J’ai beaucoup de tendresse pour ce superbe timbre par Martin Mörck, artiste-graveur que j’ai découvert récemment. Ce petit timbre, avec le minimalisme de sa composition, l’équilibre du contraste blanc-bleu, et surtout le brio de sa technique (gravure sur cuivre au burin d’acier ; des jours de travail !) renvoie au monde de l’enfance, à la nostalgie, au réconfort procuré par les « vieux jouets », série suédoise de 1978 à laquelle appartient cet ours en peluche, et puis, bien sûr, il renvoie encore aux voyages, et à toutes ces personnes qu’il a reliées le temps d’une lettre à lire dans l’annonce de bonnes ou parfois de mauvaises nouvelles. Je me dis qu’Amélie Poulain aurait sans doute aimé apposer ce nounours sur les photos du nain de jardin globe-trotteur qu’elle faisait envoyer à son père.

En fait, je crois que lorsque j’aurai l’occasion de retourner chez ma mère – je n’y vais pas assez souvent: vilain fils! –, j’en profiterai, après le repas, pour monter dans le grenier dénicher mon ancienne collection de timbres, celle que l’on entame enfant et qu’accompagnent tant de péripéties, anodines et joyeuses, qui nous enseignent la patience, la rigueur et l’attention : l’attente du passage du facteur ; la surprise de découvrir l’oblitération du courrier ; l’excitation pour le timbre inconnu ou celui qui complète une série déjà entamée avec de nouveaux coloris ; le délicat décollage par plongeon dans l’eau chaude ; le séchage entre deux buvards ; puis la pose méticuleuse dans le carnet avec les autres. La vieille collection des timbres de l’enfance que l’on délaisse puis oublie quelques années plus tard…ou pas.

Depuis pas mal de temps, la mienne prend la poussière sur les étagères au fond du grenier de la maison familiale ; un débarras obscur où sèche le linge de maison, mais qui est encore un refuge pour les reliques du passé que l’on ne s’est jamais résolu à jeter ; un lieu emplis de fils noués aux souvenirs qu’il suffirait de tirer à soi, sans explication, pour faire refluer le temps comme un magicien, pour ramener de l’ombre les trésors, les amener à la conscience, les animer et les contempler : la mémoire pure.

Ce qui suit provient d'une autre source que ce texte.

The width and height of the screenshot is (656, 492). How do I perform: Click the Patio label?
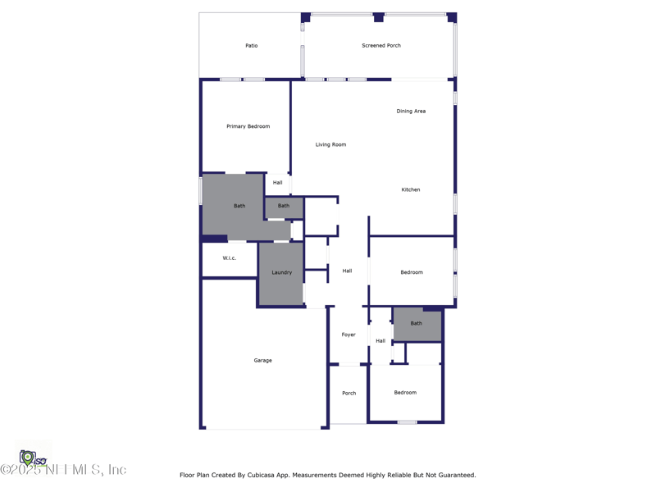[251, 46]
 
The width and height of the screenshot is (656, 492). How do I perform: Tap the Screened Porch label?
[381, 46]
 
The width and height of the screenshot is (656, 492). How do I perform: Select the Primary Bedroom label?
[248, 126]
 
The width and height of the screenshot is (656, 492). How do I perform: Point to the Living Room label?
[330, 145]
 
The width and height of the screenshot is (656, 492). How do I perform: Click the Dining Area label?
[411, 112]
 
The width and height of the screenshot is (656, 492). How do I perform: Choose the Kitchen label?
[411, 190]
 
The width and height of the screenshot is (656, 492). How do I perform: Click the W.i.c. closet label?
[230, 258]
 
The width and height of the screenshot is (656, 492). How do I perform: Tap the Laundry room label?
[281, 272]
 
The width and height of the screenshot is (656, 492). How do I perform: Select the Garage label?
[262, 361]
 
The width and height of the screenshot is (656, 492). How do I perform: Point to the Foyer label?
[348, 335]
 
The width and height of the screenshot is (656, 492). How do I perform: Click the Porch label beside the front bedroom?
[348, 394]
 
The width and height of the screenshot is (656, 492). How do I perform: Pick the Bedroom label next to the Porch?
[405, 393]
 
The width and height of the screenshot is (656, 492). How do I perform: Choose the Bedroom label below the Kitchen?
[412, 272]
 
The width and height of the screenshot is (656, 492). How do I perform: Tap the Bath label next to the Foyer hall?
[417, 324]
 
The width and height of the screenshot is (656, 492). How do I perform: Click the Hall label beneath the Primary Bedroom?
[278, 183]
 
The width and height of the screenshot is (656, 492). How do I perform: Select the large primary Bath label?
[239, 206]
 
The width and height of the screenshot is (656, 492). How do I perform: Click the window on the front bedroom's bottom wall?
[407, 422]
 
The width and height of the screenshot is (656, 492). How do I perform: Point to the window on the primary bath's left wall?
[201, 191]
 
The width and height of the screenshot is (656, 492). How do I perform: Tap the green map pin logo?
[27, 458]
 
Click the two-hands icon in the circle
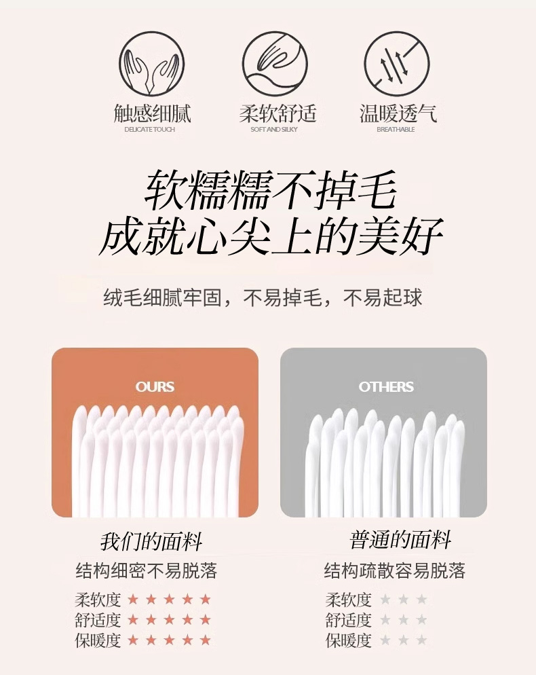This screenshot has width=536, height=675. [x=152, y=64]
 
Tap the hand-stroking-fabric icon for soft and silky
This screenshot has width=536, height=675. [x=275, y=64]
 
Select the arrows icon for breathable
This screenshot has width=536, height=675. [x=397, y=64]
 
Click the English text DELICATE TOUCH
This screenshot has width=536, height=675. [x=150, y=129]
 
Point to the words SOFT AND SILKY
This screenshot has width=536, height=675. [x=274, y=129]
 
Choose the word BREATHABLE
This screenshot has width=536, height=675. [x=396, y=129]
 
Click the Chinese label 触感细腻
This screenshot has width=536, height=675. [x=152, y=113]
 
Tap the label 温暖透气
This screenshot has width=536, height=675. [x=398, y=113]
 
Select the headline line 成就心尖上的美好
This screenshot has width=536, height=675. [x=271, y=236]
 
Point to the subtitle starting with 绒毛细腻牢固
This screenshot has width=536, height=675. [x=263, y=297]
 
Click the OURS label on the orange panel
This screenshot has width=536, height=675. [x=155, y=386]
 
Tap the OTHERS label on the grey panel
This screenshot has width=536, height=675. [x=386, y=386]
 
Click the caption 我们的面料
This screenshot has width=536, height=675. [x=151, y=541]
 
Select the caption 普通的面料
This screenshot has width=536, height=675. [x=400, y=540]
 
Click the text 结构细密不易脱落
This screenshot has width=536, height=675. [x=147, y=570]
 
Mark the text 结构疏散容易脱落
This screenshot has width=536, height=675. [x=395, y=570]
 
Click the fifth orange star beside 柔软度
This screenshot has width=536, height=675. [x=206, y=599]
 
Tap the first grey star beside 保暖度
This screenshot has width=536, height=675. [x=385, y=640]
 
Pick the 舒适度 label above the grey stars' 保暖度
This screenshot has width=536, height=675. [x=349, y=620]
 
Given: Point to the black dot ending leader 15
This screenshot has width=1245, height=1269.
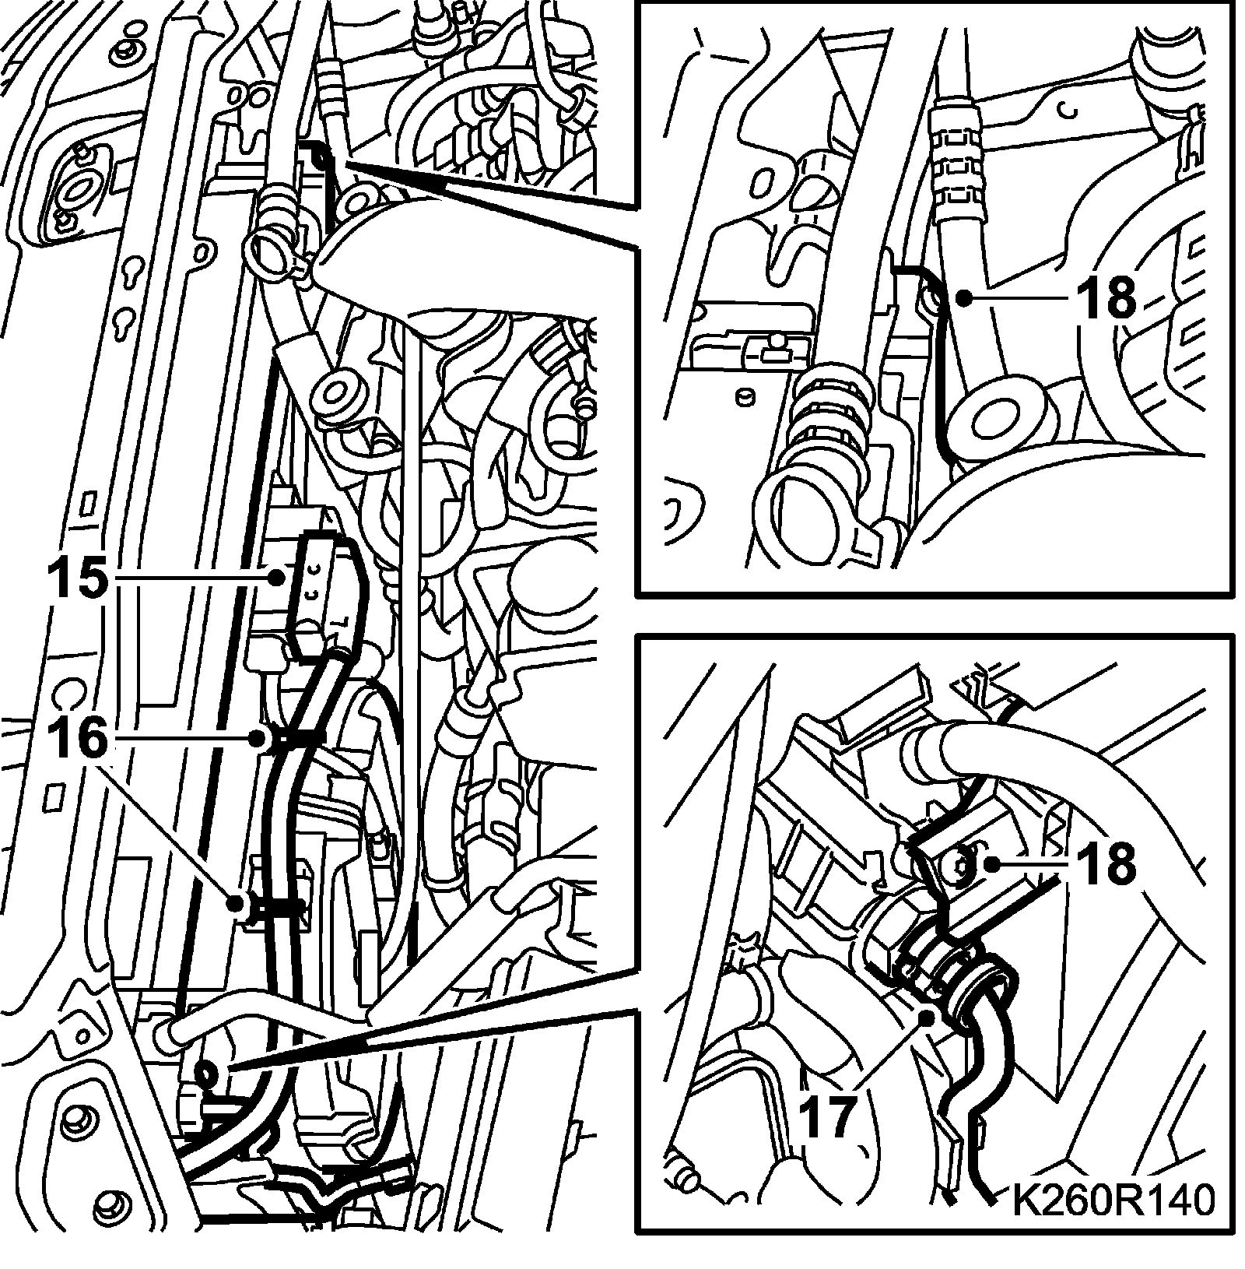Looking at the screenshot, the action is pos(275,578).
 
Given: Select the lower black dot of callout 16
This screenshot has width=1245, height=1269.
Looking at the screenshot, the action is pos(235,903).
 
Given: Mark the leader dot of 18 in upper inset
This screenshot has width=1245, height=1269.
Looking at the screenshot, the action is pos(964,297).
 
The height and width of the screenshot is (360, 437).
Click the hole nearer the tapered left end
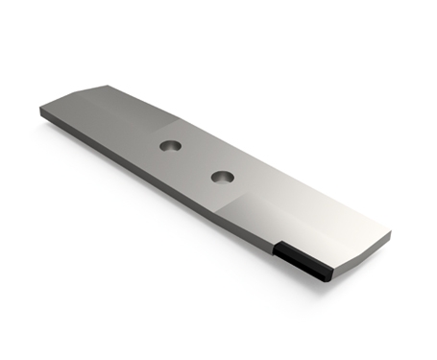[170, 145]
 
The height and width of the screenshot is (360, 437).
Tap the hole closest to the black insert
[222, 177]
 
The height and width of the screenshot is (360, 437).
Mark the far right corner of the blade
[390, 231]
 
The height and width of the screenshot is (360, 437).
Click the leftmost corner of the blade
[41, 111]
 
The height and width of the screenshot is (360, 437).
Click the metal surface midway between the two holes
[196, 161]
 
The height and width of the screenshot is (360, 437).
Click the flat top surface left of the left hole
[115, 125]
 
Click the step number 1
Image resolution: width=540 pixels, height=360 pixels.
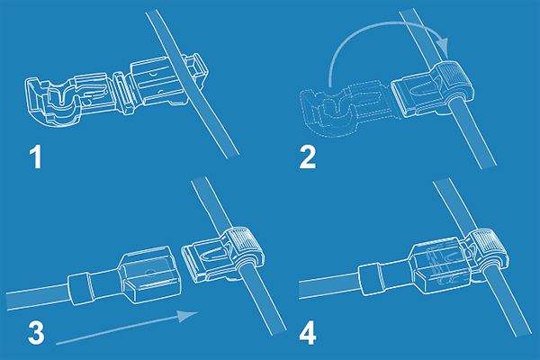pos(36,158)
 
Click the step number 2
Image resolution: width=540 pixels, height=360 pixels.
pos(308,158)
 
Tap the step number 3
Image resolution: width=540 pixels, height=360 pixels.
pos(36,332)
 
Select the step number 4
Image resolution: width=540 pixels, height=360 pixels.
pos(308,332)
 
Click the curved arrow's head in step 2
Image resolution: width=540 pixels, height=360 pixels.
pos(443,46)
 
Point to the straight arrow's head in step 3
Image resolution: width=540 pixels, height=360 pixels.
pos(188,316)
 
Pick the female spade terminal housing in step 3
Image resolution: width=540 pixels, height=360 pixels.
pos(150,274)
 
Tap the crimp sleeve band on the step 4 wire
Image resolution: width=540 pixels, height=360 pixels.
pos(370,279)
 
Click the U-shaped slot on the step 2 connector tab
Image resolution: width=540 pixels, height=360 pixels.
pos(421,90)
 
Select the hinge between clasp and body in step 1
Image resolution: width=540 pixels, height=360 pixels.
pos(122,93)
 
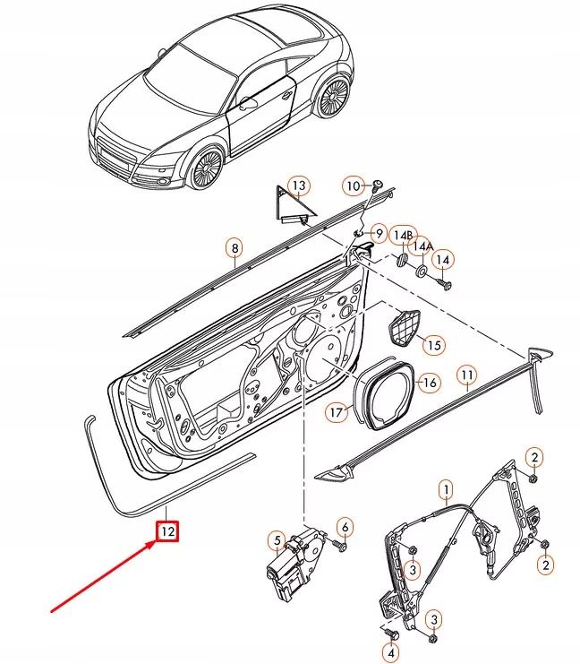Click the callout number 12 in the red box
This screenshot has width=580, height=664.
(x=167, y=532)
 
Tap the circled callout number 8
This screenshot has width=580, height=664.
(x=234, y=248)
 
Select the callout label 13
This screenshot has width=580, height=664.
(x=299, y=185)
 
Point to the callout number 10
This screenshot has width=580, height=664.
(x=354, y=185)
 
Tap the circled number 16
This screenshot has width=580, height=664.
(x=430, y=383)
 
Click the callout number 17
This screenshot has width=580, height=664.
(x=336, y=413)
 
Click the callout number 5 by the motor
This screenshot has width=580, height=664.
(x=278, y=540)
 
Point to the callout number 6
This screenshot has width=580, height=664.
(x=345, y=526)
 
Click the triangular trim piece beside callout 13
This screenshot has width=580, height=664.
(x=288, y=208)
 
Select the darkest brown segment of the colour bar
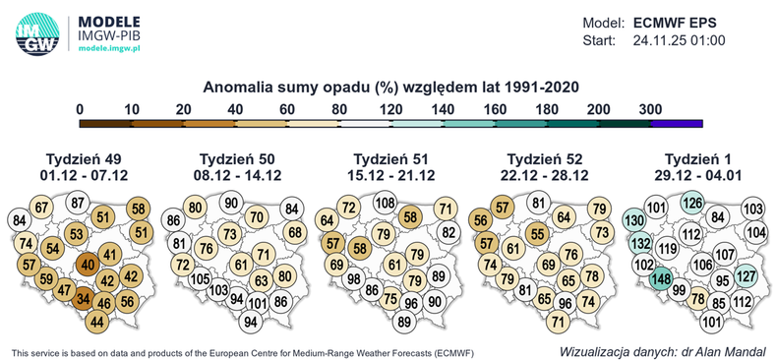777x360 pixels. point(104,123)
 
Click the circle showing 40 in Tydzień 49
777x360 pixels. point(89,263)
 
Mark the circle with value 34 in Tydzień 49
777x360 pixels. point(85,299)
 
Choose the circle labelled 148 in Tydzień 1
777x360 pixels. point(660,281)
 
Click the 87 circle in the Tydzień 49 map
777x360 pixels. point(80,204)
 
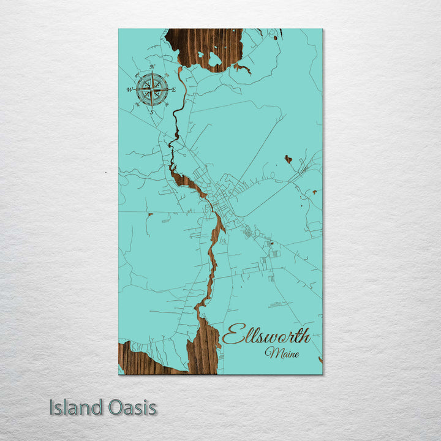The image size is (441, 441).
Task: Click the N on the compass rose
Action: point(152,66)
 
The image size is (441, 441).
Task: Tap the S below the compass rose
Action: point(151,112)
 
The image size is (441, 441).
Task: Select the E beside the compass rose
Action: point(174,90)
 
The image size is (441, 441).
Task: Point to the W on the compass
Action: point(129,90)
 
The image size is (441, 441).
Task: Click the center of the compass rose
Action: point(152,89)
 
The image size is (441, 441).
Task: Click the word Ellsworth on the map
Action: point(266,336)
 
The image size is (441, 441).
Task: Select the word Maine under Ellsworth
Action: point(282,353)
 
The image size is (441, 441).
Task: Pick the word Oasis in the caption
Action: point(133,407)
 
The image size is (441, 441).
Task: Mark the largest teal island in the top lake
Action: point(214,59)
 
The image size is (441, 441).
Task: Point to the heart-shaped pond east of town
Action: point(288,159)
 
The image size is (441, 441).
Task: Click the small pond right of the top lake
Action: point(275,38)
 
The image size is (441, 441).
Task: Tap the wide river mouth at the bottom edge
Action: point(203,352)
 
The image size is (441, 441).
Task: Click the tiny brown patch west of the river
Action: point(150,214)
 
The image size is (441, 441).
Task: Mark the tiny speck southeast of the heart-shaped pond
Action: point(314,192)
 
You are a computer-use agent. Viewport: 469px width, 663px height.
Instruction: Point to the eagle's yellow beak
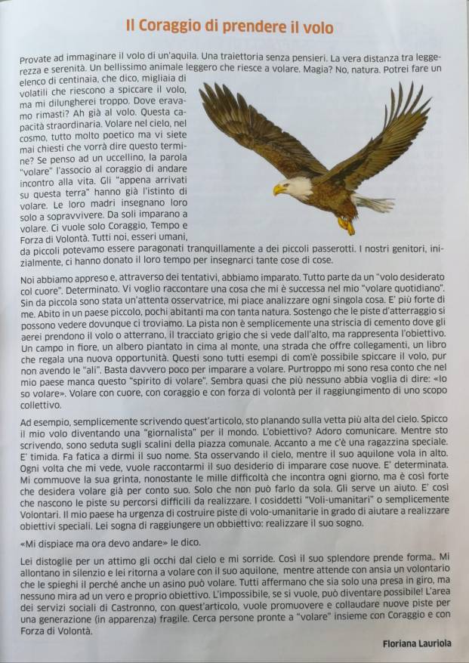point(279,190)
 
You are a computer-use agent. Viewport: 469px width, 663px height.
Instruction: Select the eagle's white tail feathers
point(375,202)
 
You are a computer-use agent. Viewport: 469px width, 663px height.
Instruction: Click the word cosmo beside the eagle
point(34,135)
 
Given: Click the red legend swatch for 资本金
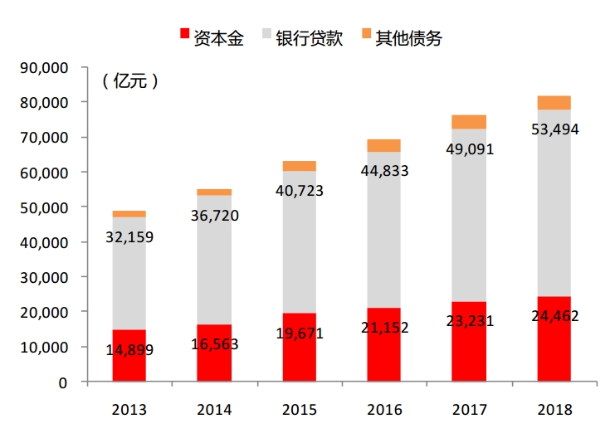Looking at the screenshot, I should click(x=185, y=35).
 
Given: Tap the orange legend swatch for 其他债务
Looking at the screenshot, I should click(x=368, y=35).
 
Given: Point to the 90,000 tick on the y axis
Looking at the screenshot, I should click(x=46, y=67).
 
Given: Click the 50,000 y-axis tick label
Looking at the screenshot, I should click(x=46, y=207).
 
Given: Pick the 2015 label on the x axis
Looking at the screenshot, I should click(x=299, y=409).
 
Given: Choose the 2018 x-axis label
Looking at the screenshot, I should click(x=554, y=409).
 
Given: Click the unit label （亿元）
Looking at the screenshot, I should click(x=130, y=82).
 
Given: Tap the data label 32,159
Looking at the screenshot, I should click(x=129, y=237).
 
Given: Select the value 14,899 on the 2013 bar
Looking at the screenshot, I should click(x=129, y=349).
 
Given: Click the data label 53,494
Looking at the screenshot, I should click(x=554, y=129).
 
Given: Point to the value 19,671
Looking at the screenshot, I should click(x=299, y=333).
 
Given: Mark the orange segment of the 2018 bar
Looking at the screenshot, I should click(x=554, y=103).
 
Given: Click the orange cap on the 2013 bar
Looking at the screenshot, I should click(x=129, y=214).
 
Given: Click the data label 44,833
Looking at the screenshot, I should click(x=384, y=170).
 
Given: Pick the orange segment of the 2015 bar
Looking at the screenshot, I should click(x=299, y=166).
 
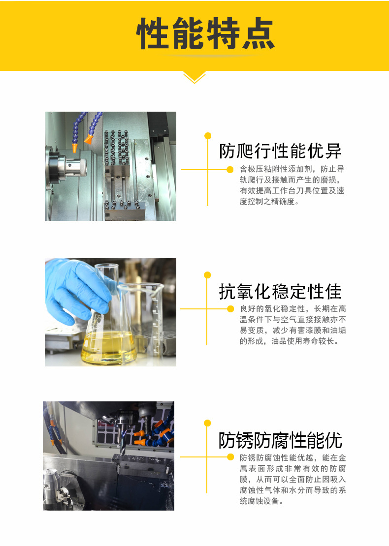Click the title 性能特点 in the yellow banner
point(205,34)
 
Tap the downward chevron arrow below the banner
point(194,78)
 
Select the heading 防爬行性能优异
point(280,151)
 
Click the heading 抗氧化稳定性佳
point(280,292)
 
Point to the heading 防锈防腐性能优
point(280,440)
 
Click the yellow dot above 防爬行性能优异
point(208,135)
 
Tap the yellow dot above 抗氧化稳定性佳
point(207,275)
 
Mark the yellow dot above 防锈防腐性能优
point(207,423)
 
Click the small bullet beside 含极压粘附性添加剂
point(229,170)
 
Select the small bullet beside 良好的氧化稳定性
point(229,309)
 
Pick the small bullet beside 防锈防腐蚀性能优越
point(229,457)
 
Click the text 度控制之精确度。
point(269,202)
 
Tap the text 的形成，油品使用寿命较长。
point(289,341)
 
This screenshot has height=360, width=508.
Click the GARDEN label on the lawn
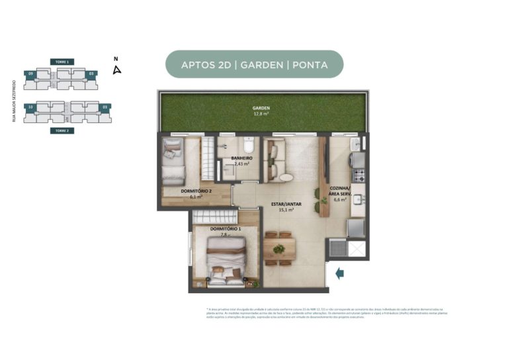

Un jour que je serai chez ma mère, en feuilletant pour la première fois depuis des années les pages de ces vieux albums aux timbres resserrés les uns contre les autres sur les lignes de présentation, protégés des agressions de l’extérieur par un film de plastique, peut-être aurais-je alors une belle surprise, celle de le trouver sous mes doigts cet ours bleu voyageur, entre deux rangées de timbres abandonnés.

Mon doudou m’attend là-bas, je le sais il n’est pas perdu, oblitéré. Mon objet transitionnel…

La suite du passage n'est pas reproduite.